[GIVEN DATA]

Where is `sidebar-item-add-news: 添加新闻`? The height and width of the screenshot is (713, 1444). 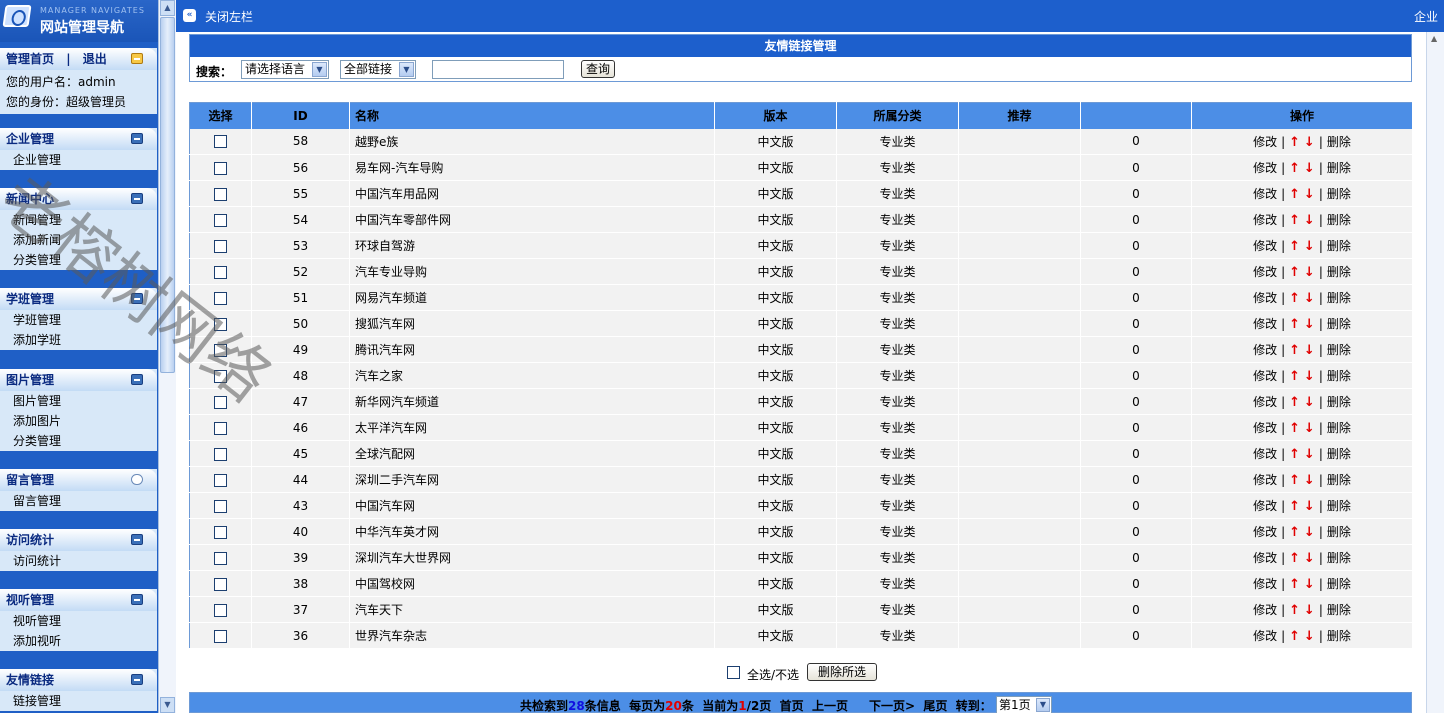 sidebar-item-add-news: 添加新闻 is located at coordinates (78, 240).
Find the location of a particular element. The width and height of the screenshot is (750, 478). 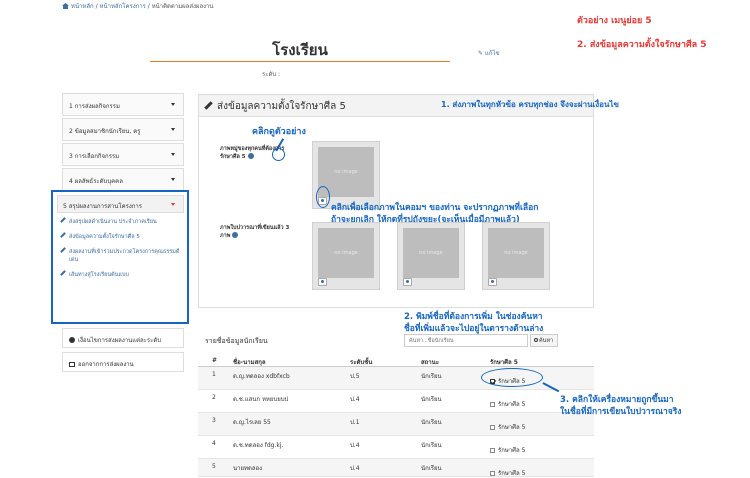

submenu-link-label: เส้นทางสู่โรงเรียนต้นแบบ is located at coordinates (100, 275).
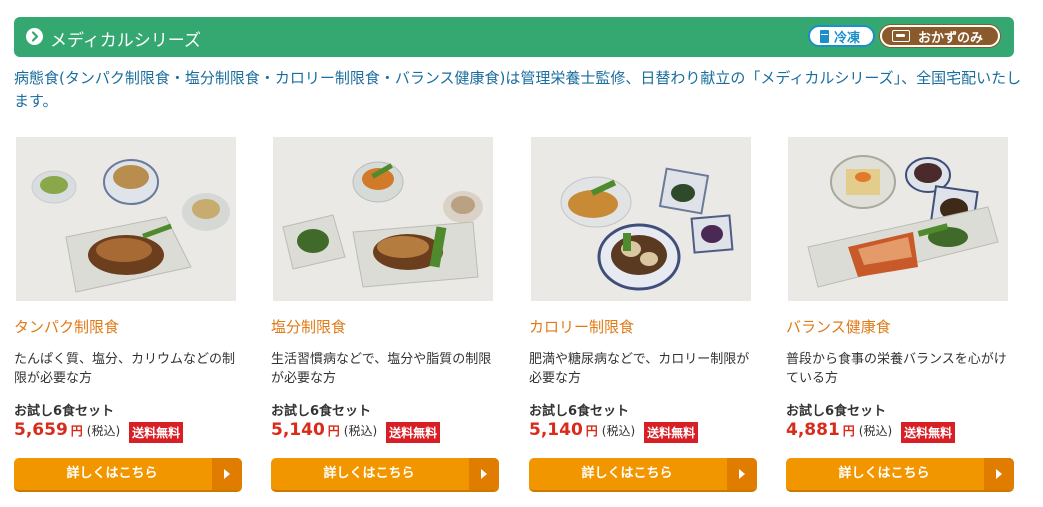 Image resolution: width=1043 pixels, height=507 pixels. Describe the element at coordinates (41, 430) in the screenshot. I see `price: 5,659` at that location.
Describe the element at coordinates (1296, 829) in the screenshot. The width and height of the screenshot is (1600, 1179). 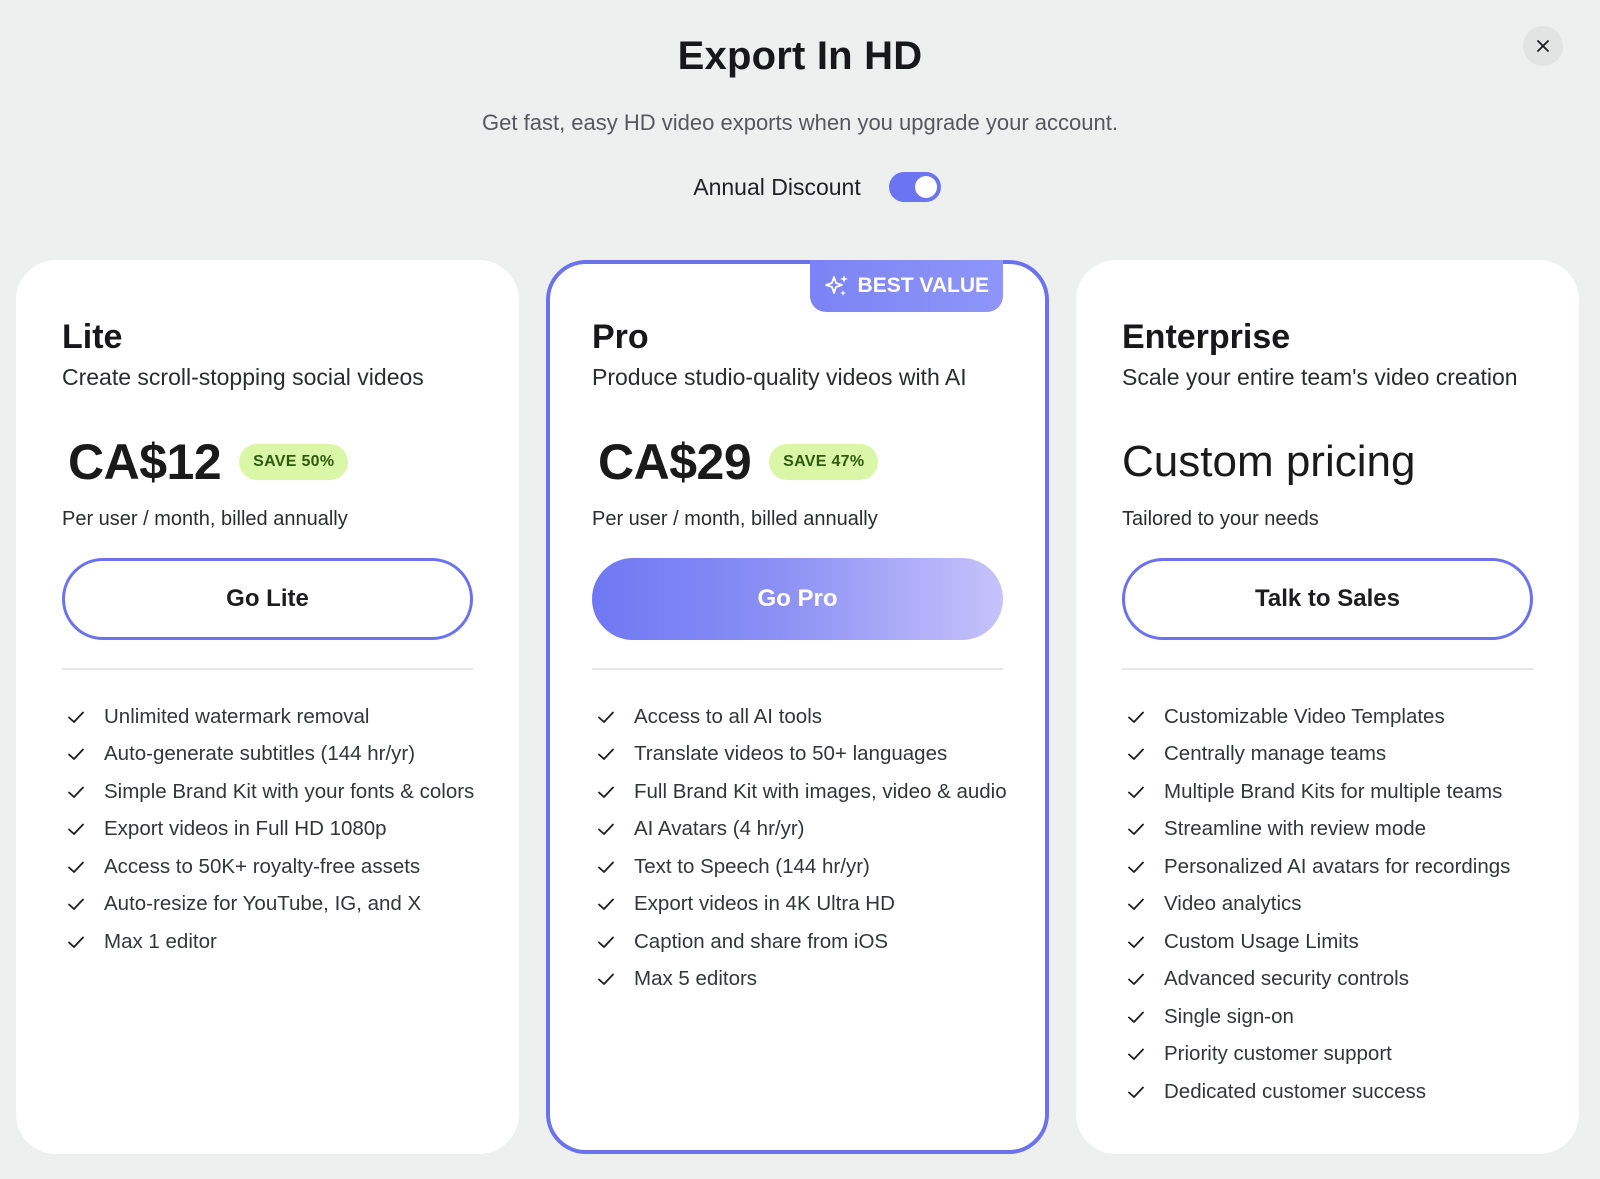
I see `feature-label: Streamline with review mode` at that location.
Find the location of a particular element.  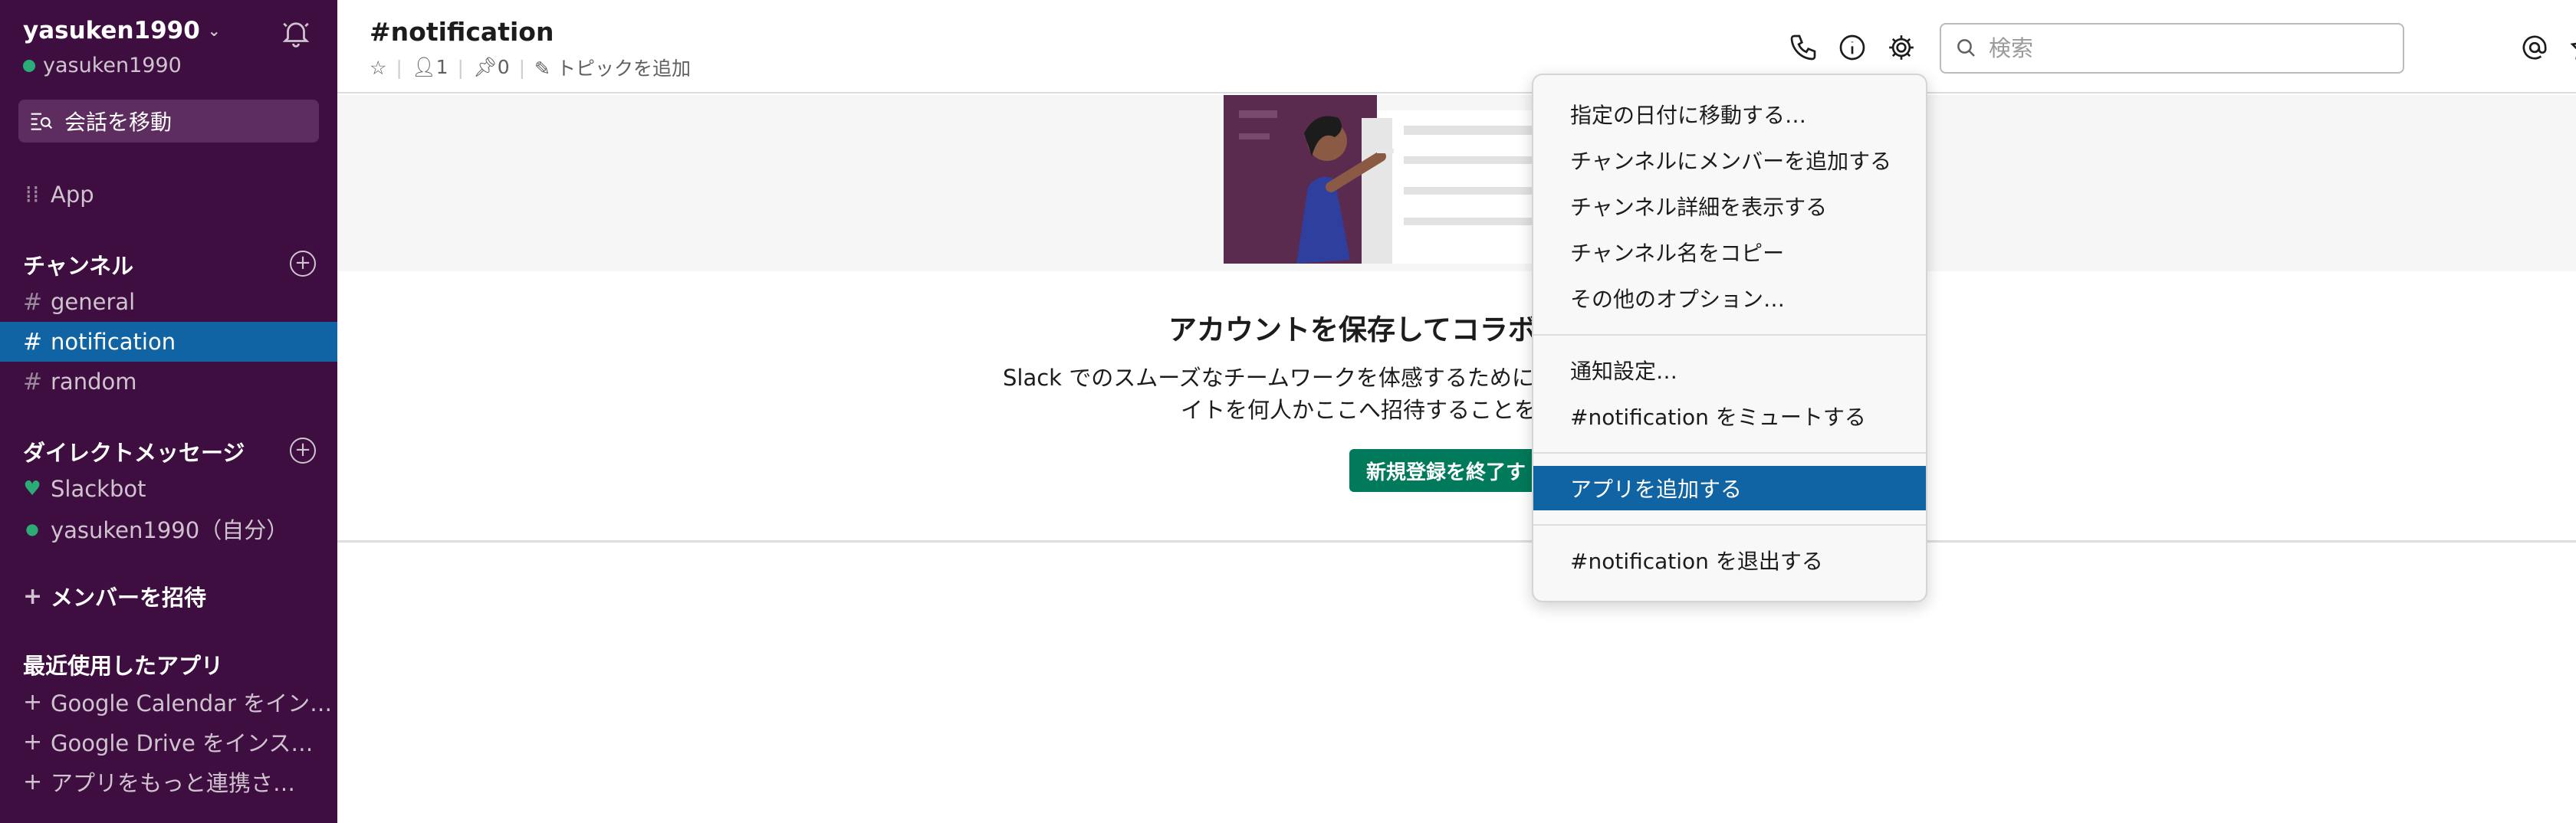

workspace-menu: yasuken1990 ⌄ is located at coordinates (122, 30).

[/GIVEN DATA]

- PROMPT -
Recast the data between the lines holding "Describe the element at coordinates (1296, 829)" and "Streamline with review", inclusive, as a two-column CSV with the headers input and output. Use one row per pair, put each field in quotation marks with line breaks turned into spaces, and leave out the pictures.

- WRITTEN RESPONSE -
input,output
"Describe the element at coordinates (1296, 829) in the screenshot. The width and height of the screenshot is (1600, 1179).","I see `feature-label: Streamline with review mode` at that location."